A volt-ampere is the unit of apparent power in an AC circuit, and its symbol is VA. One VA is one volt multiplied by one amp. It is the plain product of voltage and current, before power factor, so it is what a transformer, UPS, or generator is rated in. In a DC or unity-power-factor circuit, one VA equals one watt; with reactive loads, the volt-amps are higher than the watts.

Is VA the same as watts?

No. VA (volt-amperes) is apparent power, volts × amps; a watt is real power, volts × amps × power factor. Because power factor is at most 1, the watts are always equal to or less than the VA. A 1,000 VA load at a 0.8 power factor is 800 W. Use VA to size wiring, transformers, and a UPS; use watts for energy use.

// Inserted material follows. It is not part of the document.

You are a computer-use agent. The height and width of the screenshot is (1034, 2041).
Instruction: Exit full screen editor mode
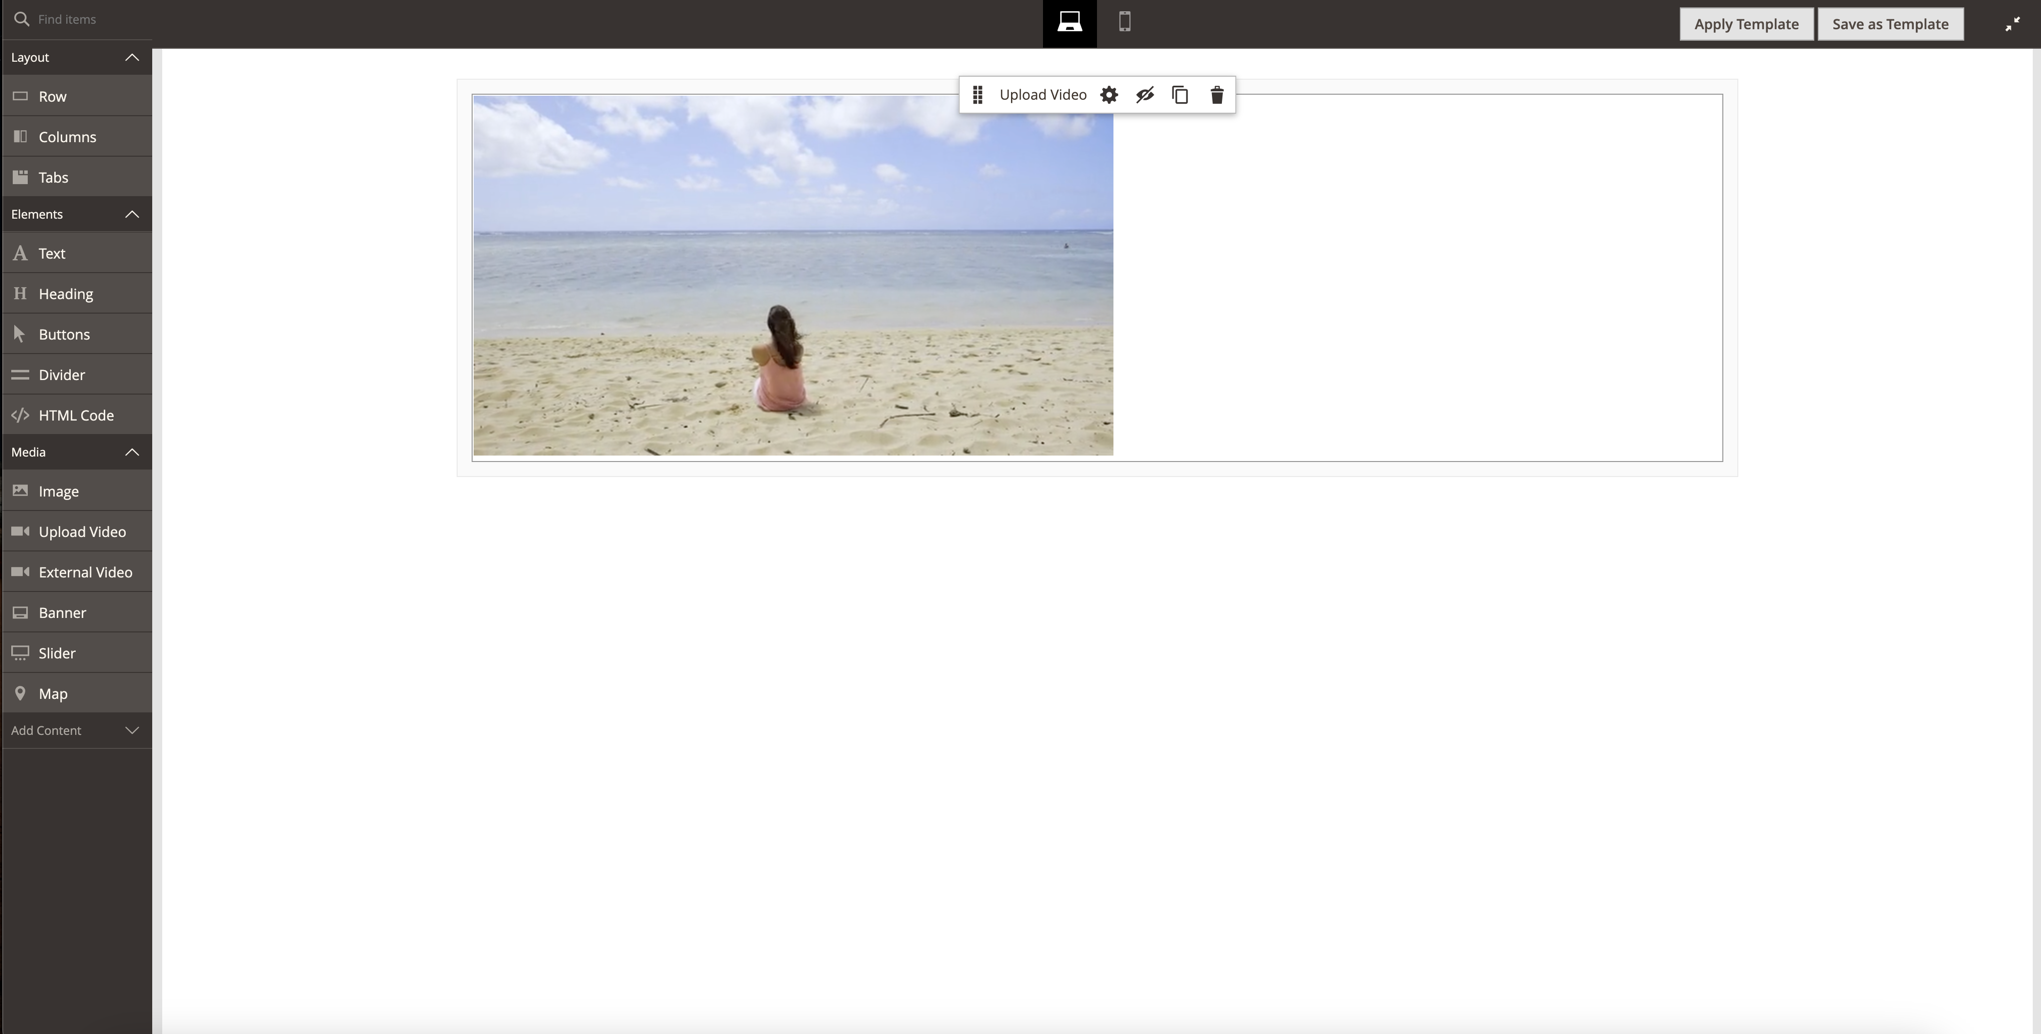(x=2012, y=24)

How do I size a UPS from amps?

Add up the current the equipment draws, multiply by the supply voltage to get volt-amperes, and choose a UPS rated at that VA or the next size up. For example, a rack pulling 6.5 A at 120 V is 6.5 × 120 = 780 VA, so an 800 VA or 1,000 VA UPS covers it with a little margin. Check the UPS watt rating too, since the load must stay under both.

What is 5 amps in VA?

It depends on the voltage, because VA = amps × volts. At 120 V, 5 A is 5 × 120 = 600 VA; at 240 V it is 1,200 VA; at 24 V it is 120 VA. On a 208 V three-phase circuit, 5 A is √3 × 5 × 208 = 1,801 VA. Higher voltage means more VA for the same current.

How do you convert amps to VA for a three-phase circuit?

Multiply the current by √3 × the line-to-line voltage: VA = √3 × amps × volts, where √3 ≈ 1.732. For example, 10 A at 208 V three-phase is 1.732 × 10 × 208 = 3,600 VA. If your voltage is line-to-neutral instead, multiply by 3 × V. There is no power factor in the conversion.